• **作業内容**:
**a.** 下に示す海洋散骨の記事によると、変化する弔いのかたちについて解説しているのは誰ですか。
**b.** 海洋散骨の記事を、最後の文の次から書き継いでください。

• **提供テキスト**:
= = = = = = =
以前は、通夜と告別式を行う「一般葬」が主流でしたが、コロナ禍以降、葬儀の多様化が進みました。海洋散骨も新たな選択肢のひとつ。家族の一部は納得して散骨を行うも、古いしきたりを重んじる親族からの理解が得られず、トラブルに発展するケースもあるようで……。本記事では、Aさん家族の事例とともに変化する弔いのかたちについて、FP1級の川淵ゆかり氏が解説します。
「死んだ妹が可哀そうだ!」67歳年金暮らし母の終生の悲願〈海洋散骨〉をした38歳娘…理解を得られない親族が、船上で肉弾戦【FPが解説】 (※写真はイメージです/PIXTA)

母親の兄と父親の弟が船上で取っ組み合い

散骨式にはAさんとAさんの父親のほか、母親の友達、そして、父親の弟と母親の長兄が参加しました。母親の実家近くの海で散骨するため、参加してくれるかどうかはわかりませんでしたが、Aさんは会ったこともない母親の長兄に連絡しました。母親の両親はすでに他界していましたため、長兄だけが参加してくれるとのことになりました。

 

ですが、この長兄は港での集合時にはすでにアルコールが入っており、船が出てしばらくすると文句を言い始めました。
= = = = = = =
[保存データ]
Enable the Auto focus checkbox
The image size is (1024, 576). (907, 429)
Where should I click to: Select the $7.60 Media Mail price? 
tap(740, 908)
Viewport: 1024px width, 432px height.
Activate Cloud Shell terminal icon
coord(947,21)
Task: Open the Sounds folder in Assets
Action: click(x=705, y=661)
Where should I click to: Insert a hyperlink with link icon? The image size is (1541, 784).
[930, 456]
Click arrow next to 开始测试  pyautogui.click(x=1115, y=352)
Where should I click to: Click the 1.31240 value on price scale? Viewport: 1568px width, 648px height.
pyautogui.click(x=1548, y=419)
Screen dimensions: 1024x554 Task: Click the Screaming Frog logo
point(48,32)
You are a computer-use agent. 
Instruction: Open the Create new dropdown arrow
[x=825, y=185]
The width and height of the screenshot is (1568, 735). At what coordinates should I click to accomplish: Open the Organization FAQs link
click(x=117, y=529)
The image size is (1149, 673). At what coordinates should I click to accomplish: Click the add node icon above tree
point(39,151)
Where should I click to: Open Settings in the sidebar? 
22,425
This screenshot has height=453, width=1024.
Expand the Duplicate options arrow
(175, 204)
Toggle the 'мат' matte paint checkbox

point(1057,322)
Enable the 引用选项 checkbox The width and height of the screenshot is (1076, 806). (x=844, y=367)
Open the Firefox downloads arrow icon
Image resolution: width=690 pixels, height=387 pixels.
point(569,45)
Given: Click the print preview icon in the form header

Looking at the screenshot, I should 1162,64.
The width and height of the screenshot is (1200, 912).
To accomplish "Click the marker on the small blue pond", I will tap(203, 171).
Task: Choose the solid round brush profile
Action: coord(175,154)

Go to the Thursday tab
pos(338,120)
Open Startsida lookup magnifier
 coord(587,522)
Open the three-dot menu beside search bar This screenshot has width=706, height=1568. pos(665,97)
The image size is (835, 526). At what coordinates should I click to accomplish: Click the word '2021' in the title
= = = = = = =
• **想定解答**:
**a.** FP1級の川淵ゆかり氏です。

**b.**
 

「勝手に嫁に行って、葬式も出してもらえないなんて妹が可哀そうだよ。事前に相談してくれればこっちで葬式くらい出してやったんだ! お前はなんで葬式も出してやれなかったんだ!」とAさんの父親に掴みかかってきました。

 

Aさんの父親はただ黙って言われるままでしたが、これに父親の弟が参戦します。

 

「おいおい、うちは葬式を出せないわけじゃないぞ! 義姉さんが生前にどうしてもって言ったそうだから、遠路はるばるこんなところまでやってきたんじゃないか!」長兄に真っ向からぶつかっていきます。

 

長兄は「こんなところとはなんだ!」と、船上は大騒ぎ。

 

Aさんや散骨業者のスタッフが間に入り、なんとか散骨式を終えることができましたが、あとでAさんはスタッフから「だから事前にしっかり了解を取っていただくようにお願いしたんですよ」と言われてしまいました。

 

近年は、こういった海洋散骨を希望する人が増えているようです。しかし、散骨についていいイメージを持たない人や、詳しく知らない人はまだまだ多いものです。「ちゃんと葬式を出そう」「金はかけたほうがいい」「一族代々のお墓に入れよう」と昔からのこだわりを持つ人もいます。

 

散骨だけに限りませんが、Aさんのようにトラブルが起きないためには、葬儀や埋葬方式が多様化しているいまの時代には特にしっかり理解してもらうことが重要です。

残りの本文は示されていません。